> _Directions_:
Reproduce the lines below word for word, omitting the pictures.
☆ ☆ ☆ ☆
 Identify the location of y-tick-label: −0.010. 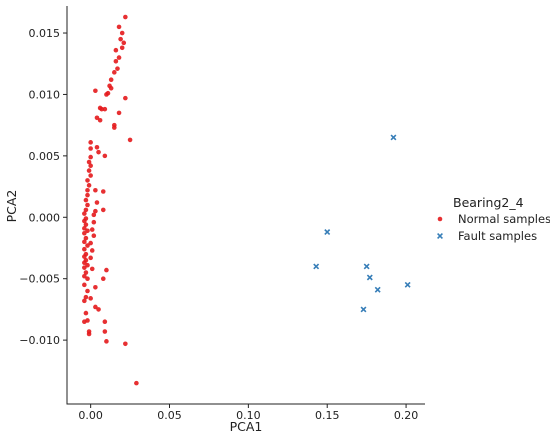
(40, 340).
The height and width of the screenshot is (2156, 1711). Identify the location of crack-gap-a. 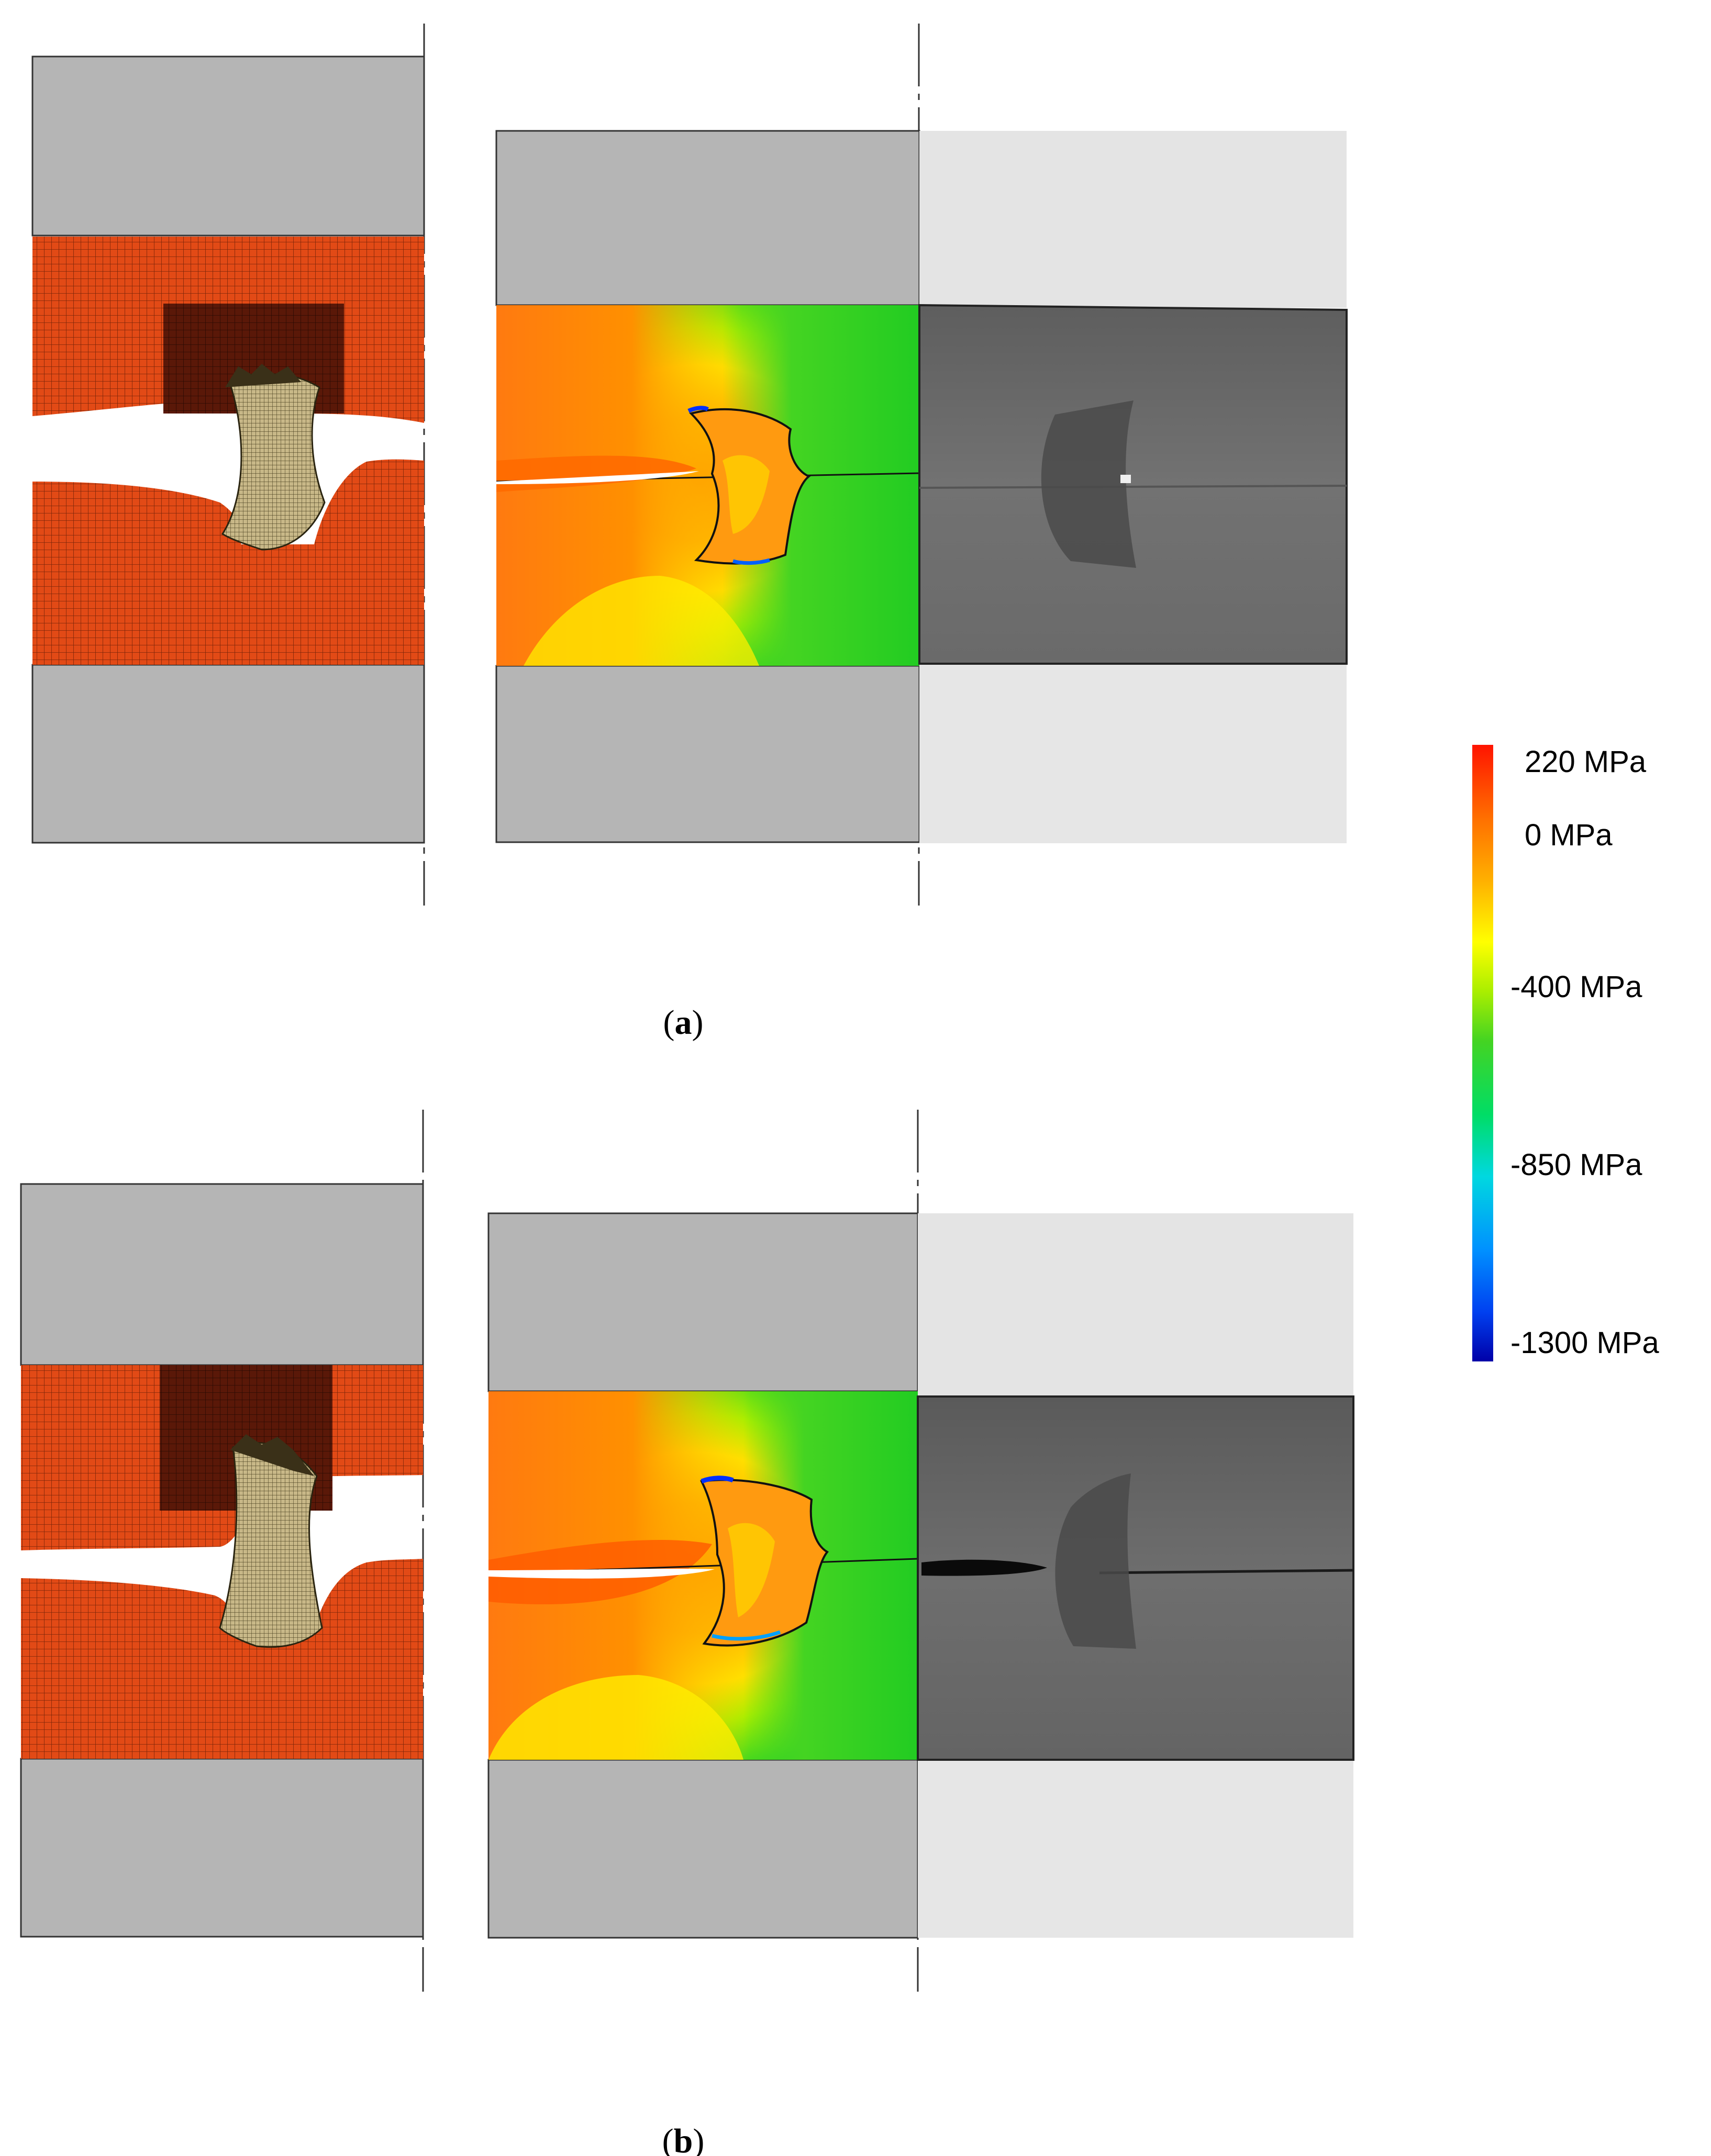
(598, 478).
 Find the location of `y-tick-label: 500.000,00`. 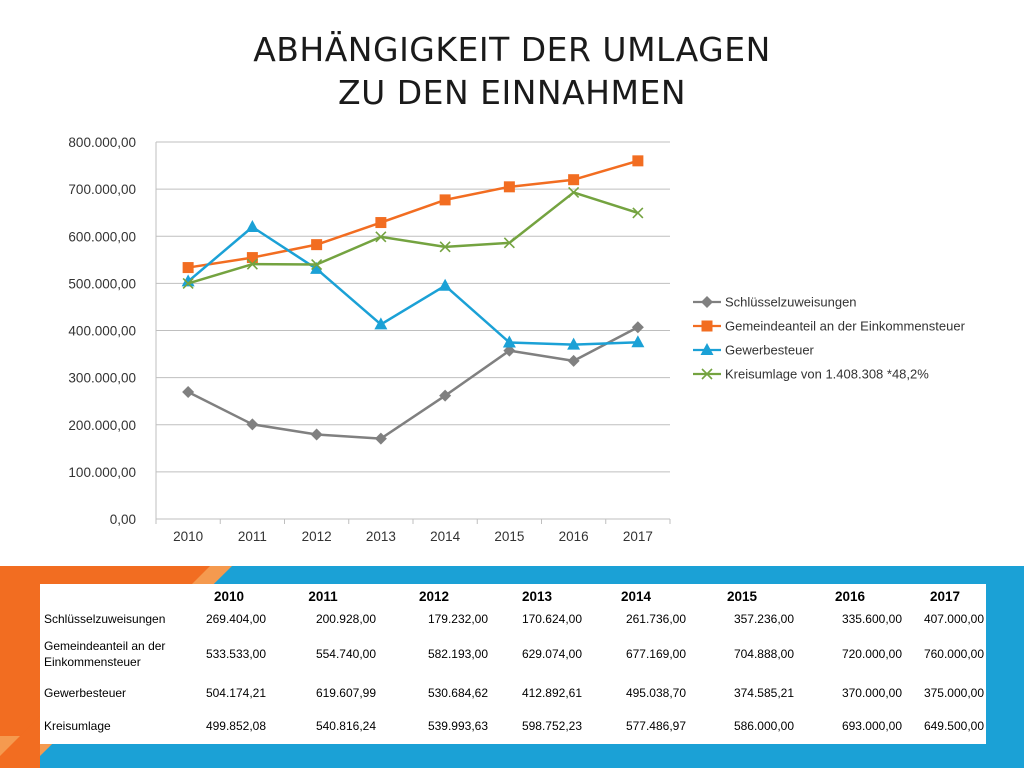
☆ ☆ ☆ ☆
> _Answer to the problem_:
 Identify the location of y-tick-label: −0.010. 
(40, 340).
The height and width of the screenshot is (2156, 1711). Identify the location of crack-gap-a. 
(598, 478).
 Find the location of `y-tick-label: 500.000,00`. 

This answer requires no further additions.